Milano, 1 feb. (askanews) - "Rispetto l'opinione del procuratore generale. Ma è evidente che se è una proposta che ho portato avanti, dal mio punto di vista non c'è nessuna incostituzionalità". Lo ha sottolineato il Ministro della Giustizia, Alfonso Bonafede, rispondendo a chi gli aveva chiesto un commento sulla parole del procuratore generale di Milano, Roberto Alfonso, che ha bollato come "incostituzionale" la riforma sullo stop alla prescrizione dopo il primo grado di giudizio.

"Rispetto le opinioni di tutti, anche di quelli che rilevano profili di incostituzionalità", ha puntualizzato il Guardasigilli dopo aver partecipato alla cerimonia per l'inaugurazione dell'anno giudiziario al Palazzo di Giustizia di Milano. E ha aggiunto: "Ogni giorno vengo messo in contrapposizione con diverse categorie di addetti ai lavori, con cui non mi trovo mai in contraddizione.
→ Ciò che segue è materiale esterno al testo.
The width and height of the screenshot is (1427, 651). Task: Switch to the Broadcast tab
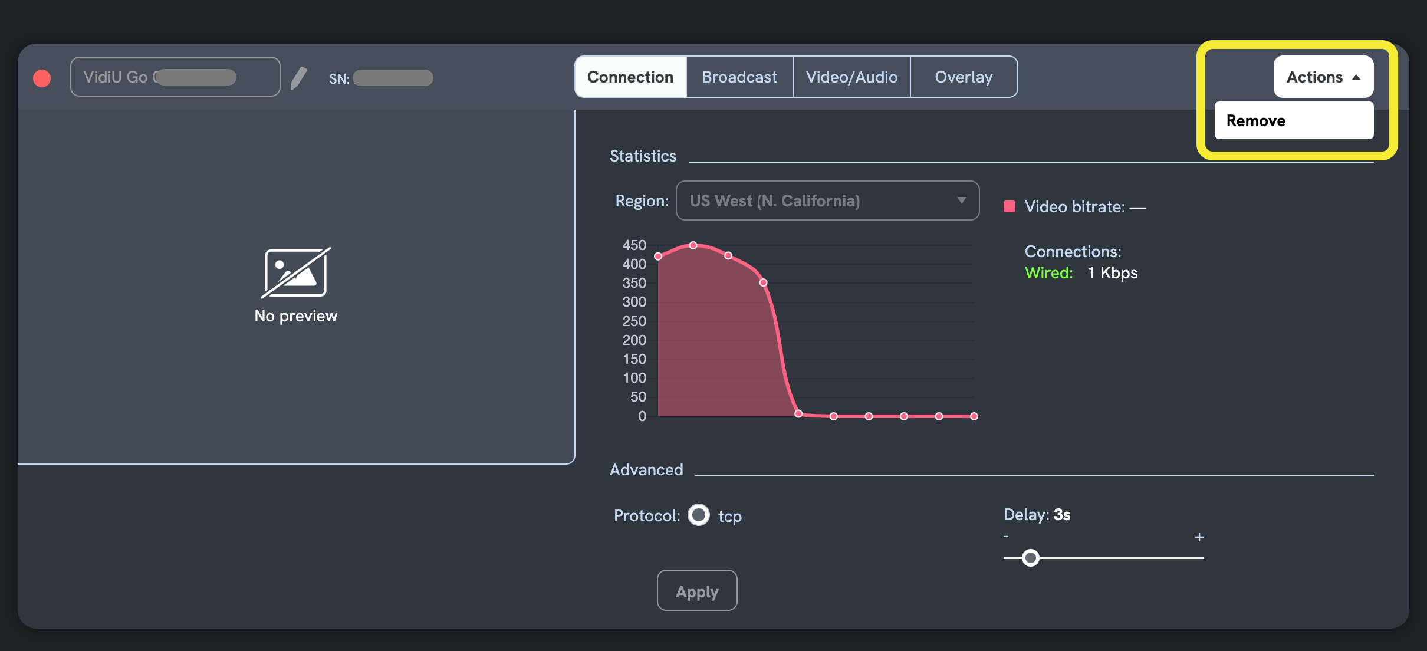739,75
In alcuni casi ci sono divergenze, ma sono sicuro che andiamo tutti nella stessa direzione".

Secondo Bonafede, la riforma entrata in vigore il 1 gennaio scorso è ispirata "al contesto internazionale", dato che "in tutta Europa vige in maniera diversa un sistema di prescrizione che è non dico identico ma si avvicina al modello che è stato introdotto" come dimostra l'esempio della Germania.

"Il dibattito su temi delicati - ha detto ancora il Guardasigilli - é molto vivace. Io rispetto le opinioni di tutti, e oggi ho fatto delle precisazioni che andavano fatte perché quotidianamente mi vengono attribuite idee e dichiarazioni che non sono mie. Dico semplicemente che i cittadini hanno bisogno di una giustizia celere in cui ci sia una certezza della risposta. Questo è l'obiettivo che vogliamo tutti ottenere e in questo senso continuiamo a lavorare con la maggioranza".

Da Bonafede nessun commento sull'iniziativa dei penalisti milanesi che, per protestare contro la presenza di Piercamillo Davigo alla cerimonia, hanno abbandonato in blocco l'Aula Magna durante l'intervento del consigliere del Csm: "Non ho nessuna dichiarazione da fare".